By Kim Se-jeong
In 2036, less than two working people in Korea will be supporting one elderly person, according to a recent OECD report.
According to the OECD's study on old-age support ratio published recently, 1.96 economically active Koreans will have to take care of one inactive elderly person by 2036, the first time the rate will fall below two.
Currently 5.26 workers support on elderly person.
In 1950, the number was 15.79 but this fell to 9.83 in 1997.
Mexico and Turkey have a better picture than Korea, with ratios of 8.49 and 5.79, respectively.
Japan carries the biggest burden at 2.19 followed by Germany at 2.85, Sweden at 2.93 and Finland, 2.94.

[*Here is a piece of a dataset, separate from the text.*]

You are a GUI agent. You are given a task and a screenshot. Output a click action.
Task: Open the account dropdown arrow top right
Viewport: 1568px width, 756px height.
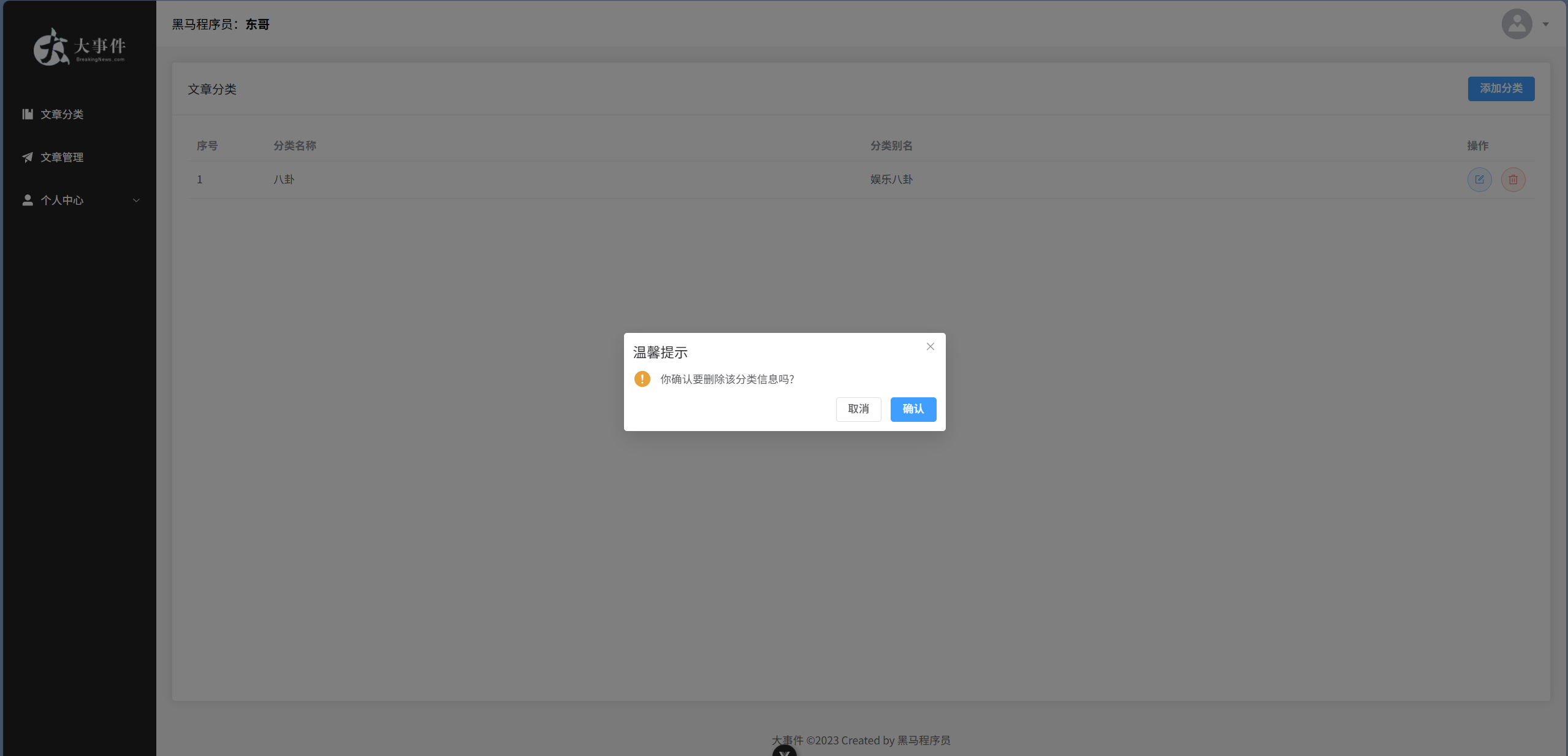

In 2036, Japan will still bear the biggest burden with 1.56 people, followed by Germany with 1.64, Italy with 1.74 and the Netherlands with 1.93 people.
The study is a reminder of Korea's fast-aging society.
Ripple effects are already being felt, as the national pension fund is being depleted, and medical insurance expenditure is rising. A low birth rate ― less than two ― is also contributing to the growing challenge. Asked about their future families most working women answered one child was enough.
Korea's insufficient social support for the elderly was also noted. Surveys have shown many elderly people have to work into their late 70s to survive, and family ties suffer as the elderly care burden increases.